2. The transparent electrode of claim 1, wherein the elastic substrate comprises at least one of polydimethylsiloxane (PDMS), polyurethane (PU), and polyurethane acrylate (PUA).
3. The transparent electrode of claim 1, wherein the conductive polymer layer comprises poly(3,4-ethylenedioxythiophene) poly(styrenesulfonate) (PEDOT:PSS).
4. The transparent electrode of claim 3, wherein the PEDOT:PSS is acid-treated such that the PSS is partially removed.
5. The transparent electrode of claim 1, wherein sheet resistance of the transparent electrode is greater than 0 Ω/square and less than or equal to 30 Ω/square.
6. A transparent electrode comprising:
a conductive polymer layer;
an amphiphilic polymer material layer positioned closer to a first surface of the conductive polymer layer; and
a transparent electrode comprising silver nanowires positioned closer to a second surface of the conductive polymer layer, the second surface opposing the first surface.

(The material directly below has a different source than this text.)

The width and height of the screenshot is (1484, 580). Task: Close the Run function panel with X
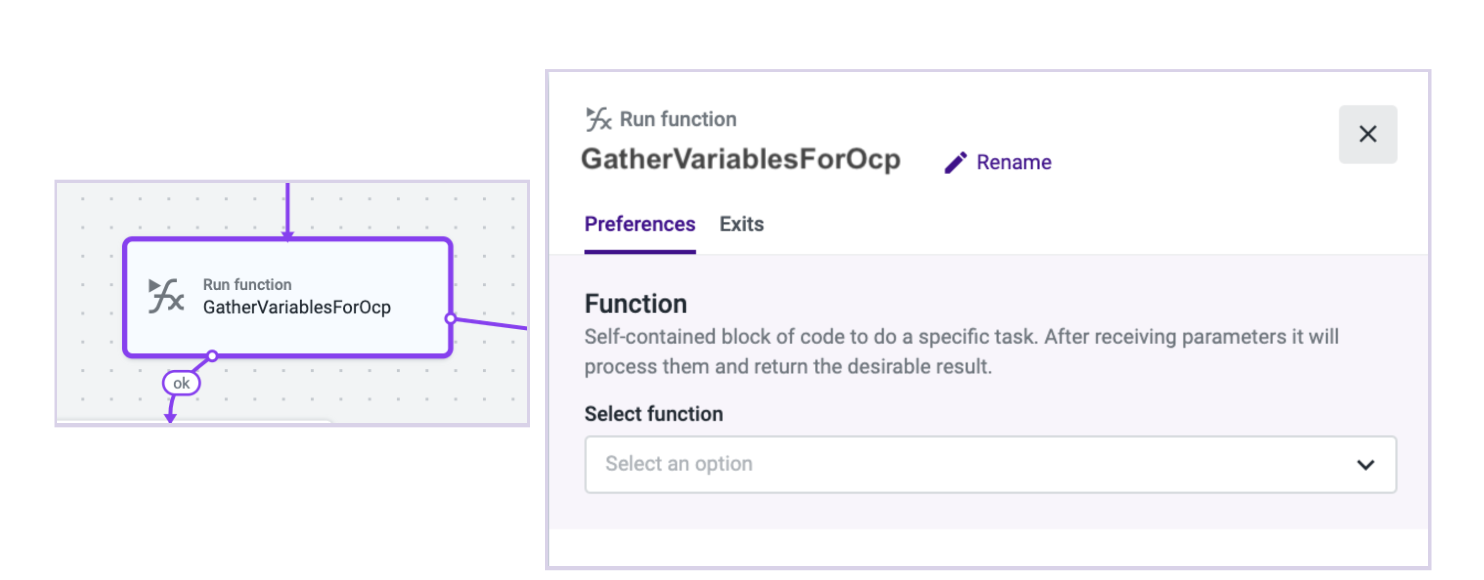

7. The transparent electrode of claim 6, wherein the conductive polymer layer comprises poly(3,4-ethylenedioxythiophene) poly(styrenesulfonate) (PEDOT:PSS).
8. The transparent electrode of claim 7, wherein the PEDOT:PSS is acid-treated such that PSS is partially removed.
9. The transparent electrode of claim 6, wherein the amphiphilic polymer material layer comprises a conjugated polymer.
10. The transparent electrode of claim 6, wherein the amphiphilic polymer material layer comprises poly[(9,9-bis(3′-(N,N-dimethylamino)propyl)-2,7-fluorene)-alt-2, 7-(9,9-dioctylfluorene)](PFN) or polyethylenimine (PEI).
11. The transparent electrode of claim 6, wherein sheet resistance of the transparent electrode is greater than 0 Ω/square and less than or equal to 30 Ω/square.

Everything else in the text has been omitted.